Kann eine Konvertierte Pfarrerin werden?

gestellt von Katharina Schreyer am 16. Juli 2015

Lieber Pfarrer Muchlinsky,

schon seit einigen Jahren lässt mich die Theologie nicht mehr los. Ich bin Katholikin, aber oft frustrieren mich die Glaubenssätze der katholischen Kirche. Ich fühle mich bereits seit einigen Jahren zu mehr berufen, weiß aber, dass es in meiner Kirche keinen besonderen Platz für Frauen gibt. Wieso sind in der evangelischen Kirche alle so frei und fröhlich und in der katholischen, eher zwanghaft und verbittert? Kann man als überzeugte konvertierte Gläubige, evangelische Pfarrerin werden?

Über eine Antwort von Ihnen, würde ich mich sehr freuen.

Herzliche Grüße
Katharina Schreyer

Liebe Frau Schreyer,

Wenn Sie tatsächlich Mitglied der evangelischen Kirche werden, können Sie auch Pfarrerin werden. Dafür müssen Sie freilich evangelische Theologie studieren und sich dann die entsprechenden kirchlichen Prüfungen absolvieren. Diese kirchlichen Prüfungen werden von den jeweiligen Landeskirchen durchgeführt. Das heißt, dass Sie sich in jedem Fall mit der Landeskirche, in der Sie gern als Pfarrerin arbeiten möchten, in Verbindung setzen müssen. In der Regel gibt es in den Landeskirchenämtern einen Ausbildungsreferenten, der Ihnen gern erklärt, wie der Weg genau aussieht.

Hier kommen Sie zu einer Übersicht der verschiedenen evangelischen Landeskirchen.

Herzliche Grüße

Frank Muchlinsky

Kommentare

"Wieso sind in der evangelischen Kirche alle so frei und fröhlich und in der katholischen, eher zwanghaft und verbittert?"

Sie waren offensichtlich noch nie in einer sächsischen Kirchgemeinde... die sind genauso verbittert und gar nicht fröhlich. Es gibt große Unterschiede zwischen den evangelischen Landeskirchen (uniert, lutherisch) und zwischen Kirchgemeinden.

Weil meine Frau katholisch ist, habe ich Erfahrung mit Kirchengemeinden in beiden Konfessionen. Dort habe ich nicht erlebt, dass die Unterschiede gross seien.
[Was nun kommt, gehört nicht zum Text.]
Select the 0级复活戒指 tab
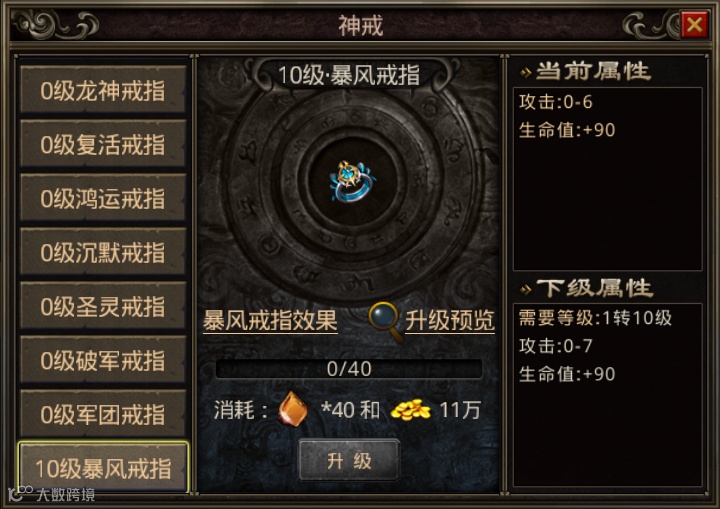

Die katholischen Gemeinde, in der ich derzeit "zu Gast" bin, wirkt auf mich jedenfalls freier und fröhlicher, als ich es oft bin. Aber auch die evangelische Gemeinde ist lebhaft und fröhlich.
Die Auseinandersetzung mit den "Glaubenssätzen" der katholischen Kirche hat bei mir dazu geführt, dass ich erst begonnen habe, mich wieder mit evangelischen Glaubensauffassungen auseinanderzusetzen. Dort stelle ich dann häufig fest, dass es innerevangelisch selbst in essentiellen Thematiken oft sehr unterschiedliche Auffassungen gibt. An wen soll oder will man sich halten? Das ist in der evangelischen Kirche viel schwieriger als in der katholischen Kirche. Also besucht man den "Protestantomaten" :-) und erhält (in meinem Fall) als Ergebnis: Johann Sebastian Bach. OK, sage ich mir, Bach war evangelisch, hat aber die h-moll-Messe geschrieben und war auch in beiden Kirchen wahlweise zu Hause oder zu Gast. Macht für mich also Sinn.